SAT upholds SEBI’s order asking the company to refund money to investors
In another step towards unravelling the mind-boggling Rs49,100 crore raised by PACL Ltd through a collective investment scheme (CIS), on 18th August, the Securities Appellate Tribunal (SAT) has upheld SEBI’s order asking the company to refund the money to investors in a land-purchase scheme that operated like a mutual fund. Even as various regulators—and, the Andhra Pradesh police—have been tracking PACL (formerly Pearls Agrotech Corporation Ltd) for over 15 years, the company continued to raise thousands of crores of rupees more from gullible investors without any regulatory approval. According to SEBI, PACL has 58.5 million customers.
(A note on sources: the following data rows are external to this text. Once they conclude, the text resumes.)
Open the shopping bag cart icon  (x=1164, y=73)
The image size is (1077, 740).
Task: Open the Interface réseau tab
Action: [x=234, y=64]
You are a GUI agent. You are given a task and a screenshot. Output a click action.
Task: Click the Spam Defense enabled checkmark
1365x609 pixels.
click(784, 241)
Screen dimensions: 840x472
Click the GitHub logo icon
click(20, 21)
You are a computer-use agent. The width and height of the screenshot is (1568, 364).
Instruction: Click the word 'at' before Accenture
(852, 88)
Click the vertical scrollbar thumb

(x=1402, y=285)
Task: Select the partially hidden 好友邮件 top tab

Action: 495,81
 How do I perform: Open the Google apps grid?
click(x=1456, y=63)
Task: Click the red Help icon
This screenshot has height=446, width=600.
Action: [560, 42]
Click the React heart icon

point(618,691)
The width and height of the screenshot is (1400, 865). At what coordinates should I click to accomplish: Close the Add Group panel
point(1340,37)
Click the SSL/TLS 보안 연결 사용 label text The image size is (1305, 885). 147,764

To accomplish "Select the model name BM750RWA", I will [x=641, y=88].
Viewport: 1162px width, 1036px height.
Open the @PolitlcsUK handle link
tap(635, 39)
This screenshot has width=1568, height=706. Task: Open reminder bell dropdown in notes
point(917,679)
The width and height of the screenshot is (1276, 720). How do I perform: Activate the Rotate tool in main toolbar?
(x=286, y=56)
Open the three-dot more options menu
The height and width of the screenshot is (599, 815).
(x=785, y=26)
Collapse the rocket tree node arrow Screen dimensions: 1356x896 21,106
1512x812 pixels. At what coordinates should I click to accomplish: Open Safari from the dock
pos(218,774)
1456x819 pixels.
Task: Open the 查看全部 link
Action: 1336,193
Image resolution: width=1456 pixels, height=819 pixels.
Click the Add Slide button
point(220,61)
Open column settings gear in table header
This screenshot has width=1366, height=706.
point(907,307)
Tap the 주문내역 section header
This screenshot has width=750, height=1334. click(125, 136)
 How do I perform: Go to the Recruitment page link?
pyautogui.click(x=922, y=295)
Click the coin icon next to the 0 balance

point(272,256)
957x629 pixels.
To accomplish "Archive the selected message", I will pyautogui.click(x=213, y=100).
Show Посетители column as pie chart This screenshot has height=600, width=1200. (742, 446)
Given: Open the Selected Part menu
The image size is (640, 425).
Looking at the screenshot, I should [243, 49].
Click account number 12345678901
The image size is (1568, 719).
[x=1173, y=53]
Land-ownership being an emotive issue for Indians, the company was easily able to collect money. Interestingly, the SAT order says that the total land held by PACL in the form of stock-in-trade is only Rs11,707 crore and it has sale deeds in respect of only 19,284 investors. In the past few years, PACL has even attempted to legitimise its operations by having its land holdings registered with a trustee company. In 2010, the Times of India had reported that much of the land acquired by PACL was on the India-Pakistan border and in the Thar desert!
Remember, PACL had gone on to raise Rs20,000 crore from investors by 2011, although SEBI had issued an order against it as far back as in 2002. Since then, PACL has taken full advantage of our slow judicial process to challenge the regulator’s authority in multiple forums, while continuing to raise further funds. Finally, the Supreme Court referred the case back to SEBI and asked the regulator to initiate appropriate action. Since the company challenged this order before SAT, it is more than likely that it will again attempt to approach the apex court before we see any sign of money being refunded to the public.
PACL has been given three months to comply with SEBI’s order, which means that, at the end of November, it is supposed to refund a massive sum to investors. Will this saga, which began with SEBI’s first notice to PACL in 1999, end this year? Unlikely. The PACL saga will probably follow that of the Sahara Parivar which had advertised plans to refund Rs74,000 crore raised by it (in residuary non-banking finance company) ahead of time but has tied itself up in knots.
Meanwhile, a leading newspaper has already taken on the job of white-washing the company with a report which claims that its investors are ‘standing by it’ and that it should be given time to make its payments. This is akin to the Sahara group’s absurd strategy of employing digital media teams to post comments in its favour. SEBI’s relentless crackdown on dubious CISs is commendable, but the effort involved in bringing a Sahara, an Alchemist, a Rose Valley, a Royal Twinkle or a PACL to book shows how easy it is for dubious entities to raise a few thousand crores of rupees by entrapping gullible Indians with the promise of high returns.